---------- PROVIDED DATA ----------
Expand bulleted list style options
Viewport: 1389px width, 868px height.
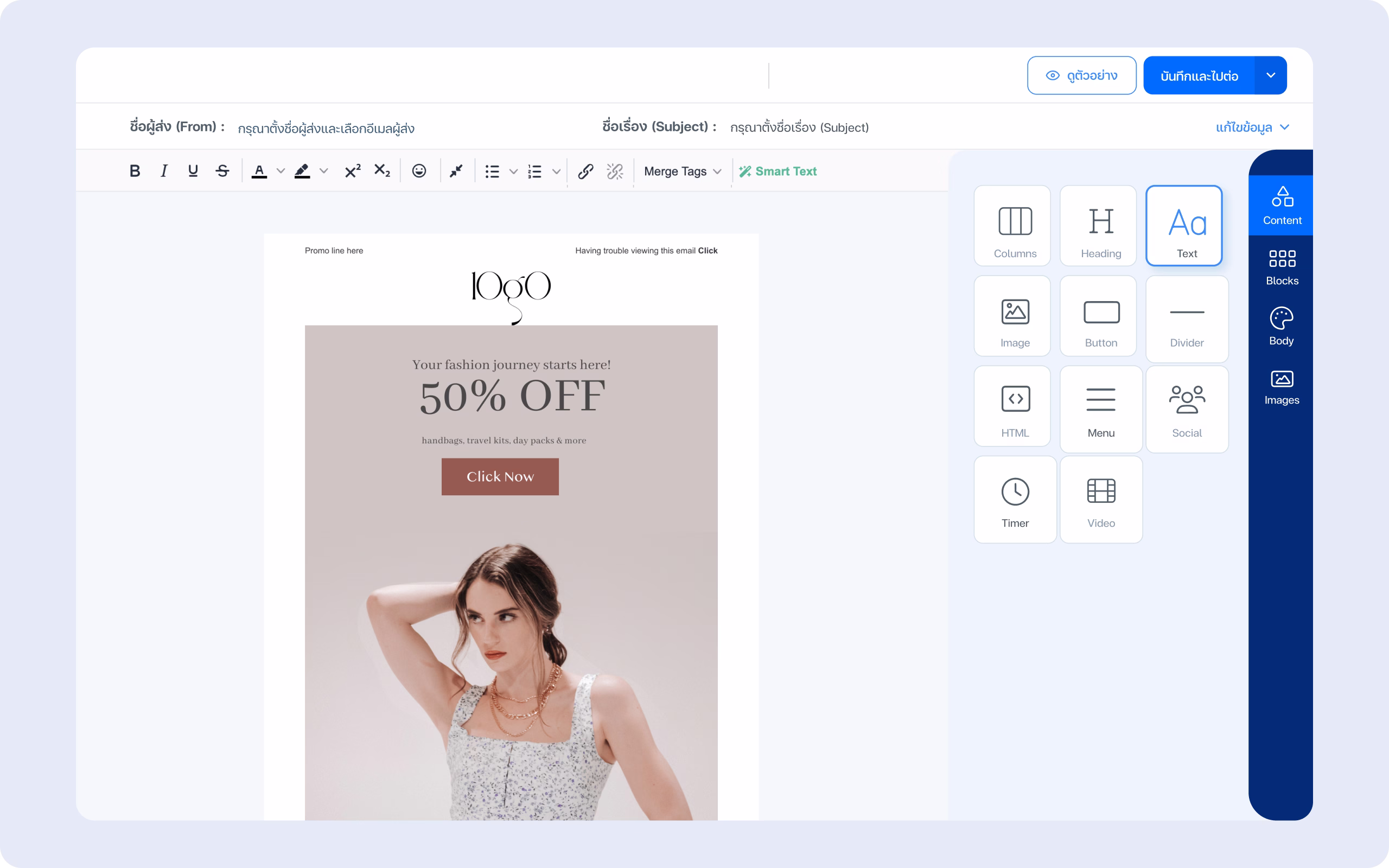pos(514,171)
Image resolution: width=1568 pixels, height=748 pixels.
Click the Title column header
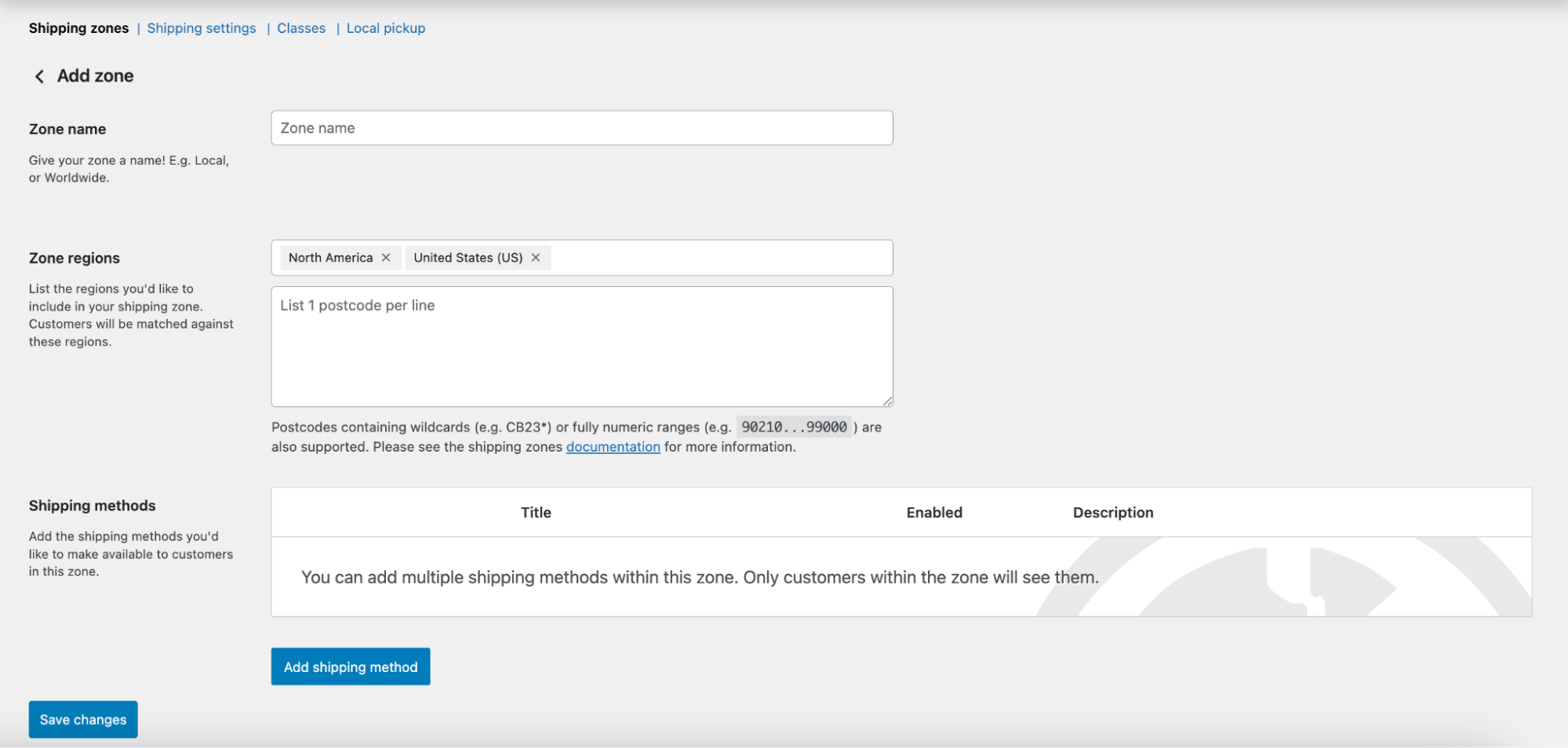click(536, 512)
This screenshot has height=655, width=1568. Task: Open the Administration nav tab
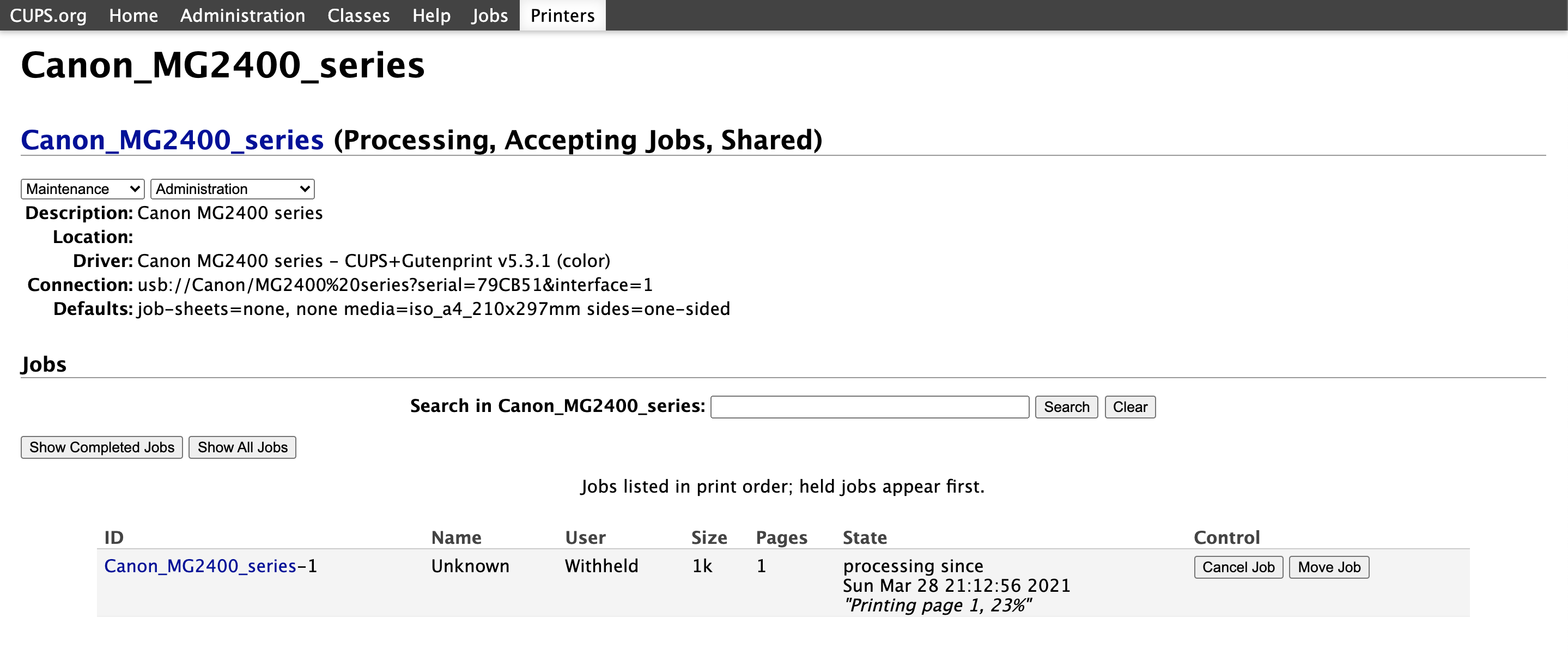(x=242, y=15)
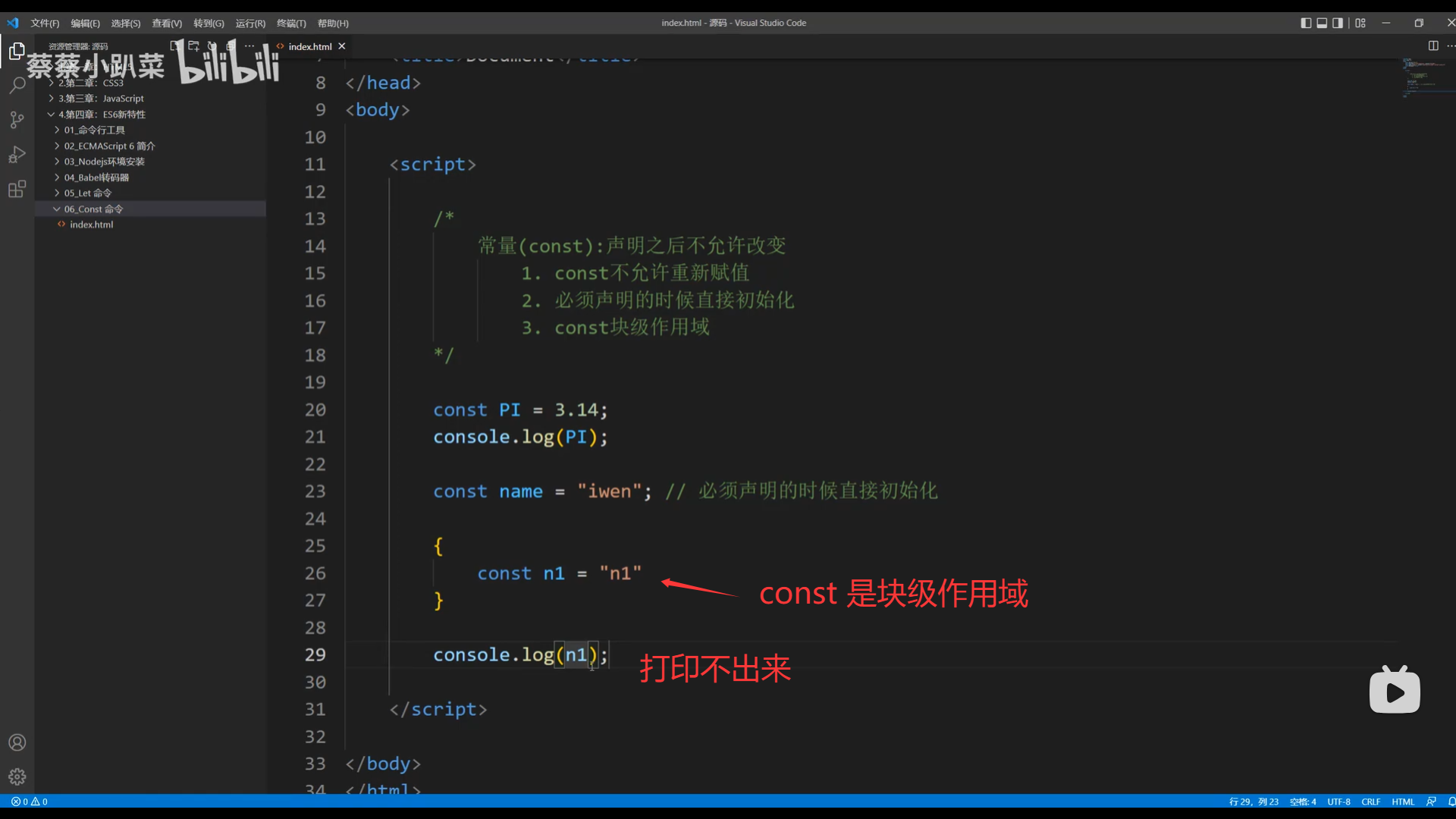Collapse the 06_Const 命令 folder
1456x819 pixels.
pyautogui.click(x=93, y=209)
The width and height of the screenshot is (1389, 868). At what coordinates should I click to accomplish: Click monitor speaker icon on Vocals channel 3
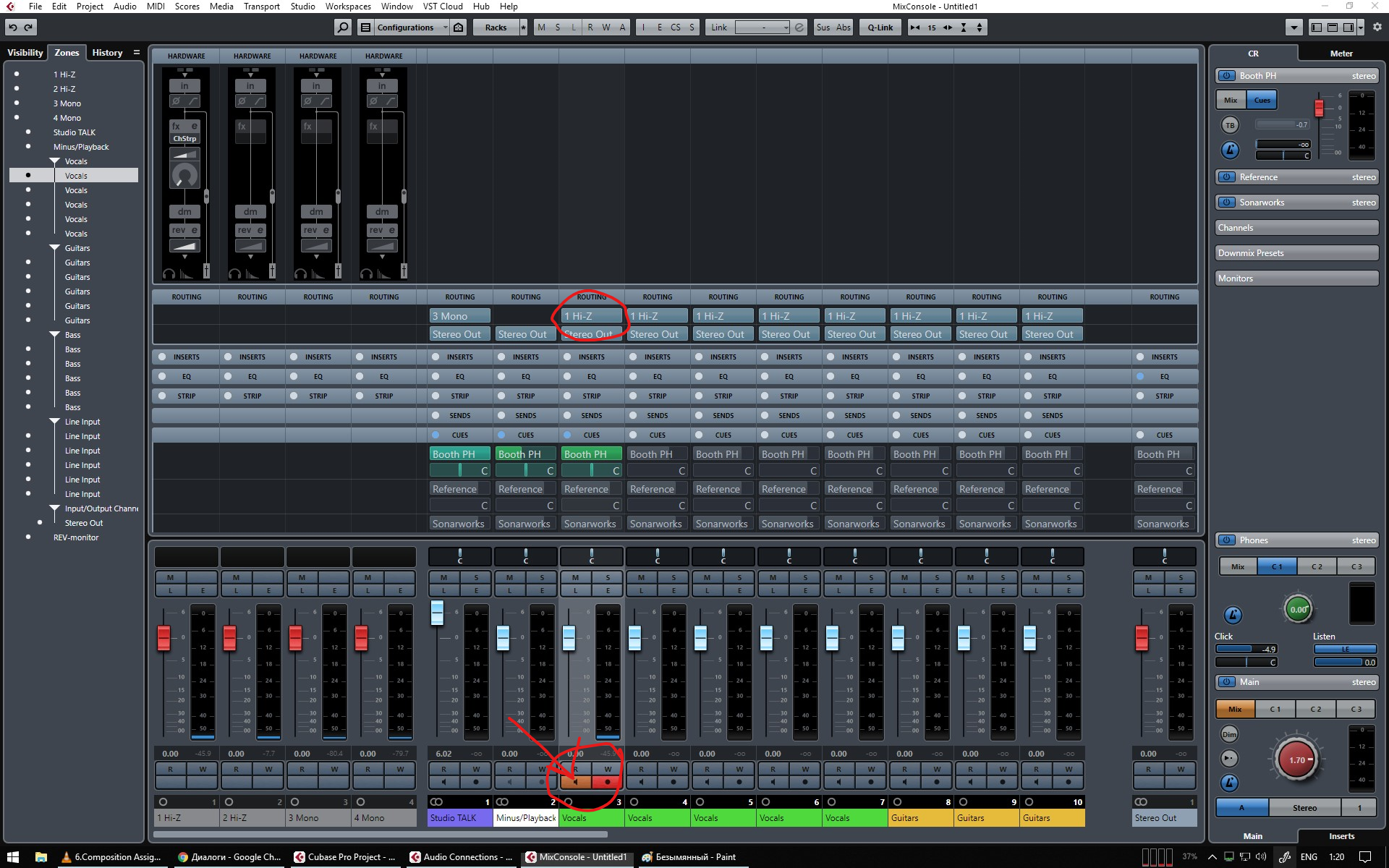(x=576, y=782)
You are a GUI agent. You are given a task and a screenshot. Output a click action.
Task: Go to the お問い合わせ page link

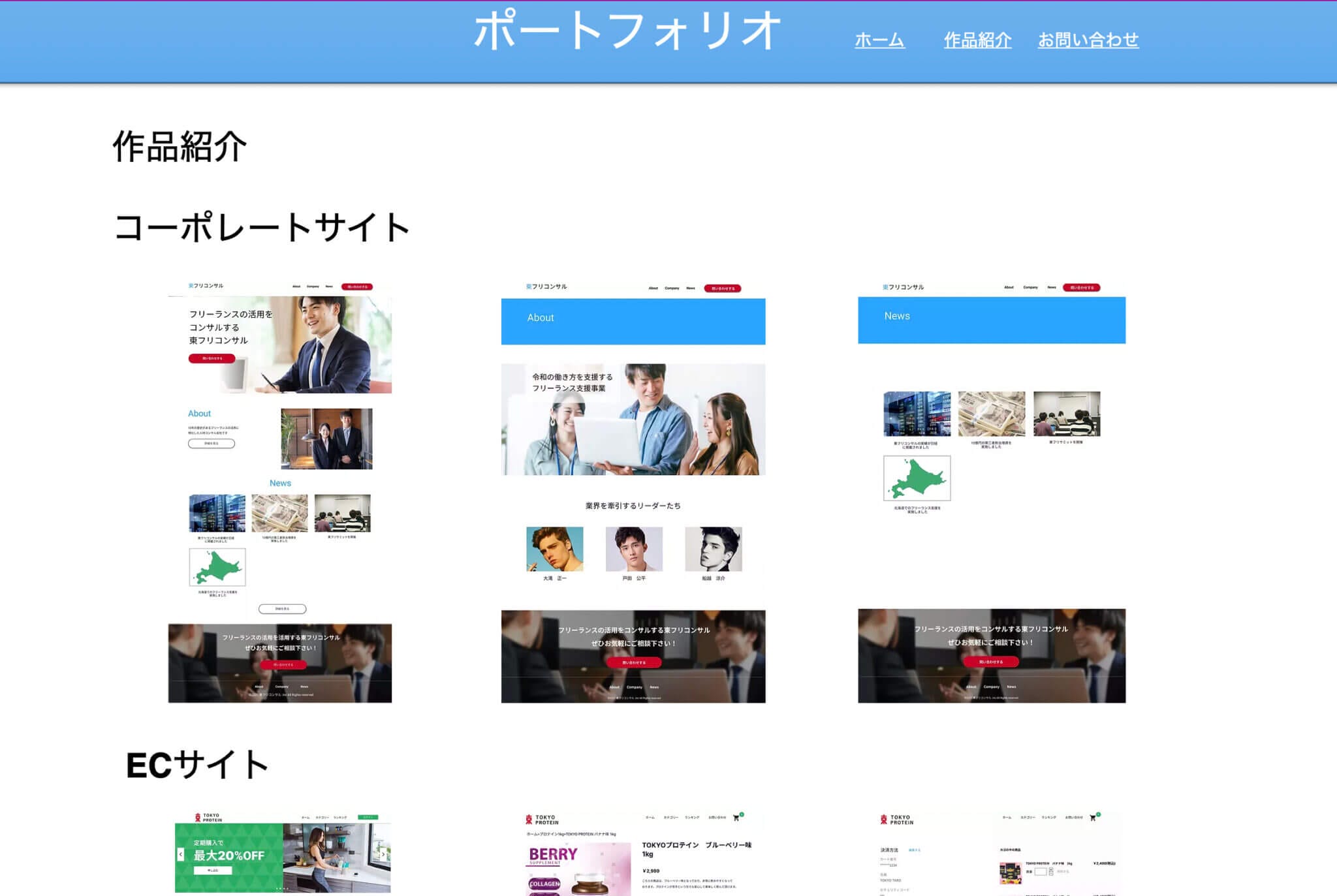[1088, 40]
----------
Return the preceding entries exactly, each word as given, but leave out any picture.

SOLUTION BELOW:
Expand bulleted list style options
Viewport: 1389px width, 868px height.
pos(514,171)
Image resolution: width=1568 pixels, height=748 pixels.
Click the Title column header
click(536, 512)
This screenshot has height=655, width=1568. Task: Open the Administration nav tab
(x=242, y=15)
Collapse the 06_Const 命令 folder
1456x819 pixels.
pyautogui.click(x=93, y=209)
The width and height of the screenshot is (1389, 868). At what coordinates should I click to accomplish: Click monitor speaker icon on Vocals channel 3
(x=576, y=782)
You are a GUI agent. You are given a task and a screenshot. Output a click action.
Task: Go to the お問い合わせ page link

[1088, 40]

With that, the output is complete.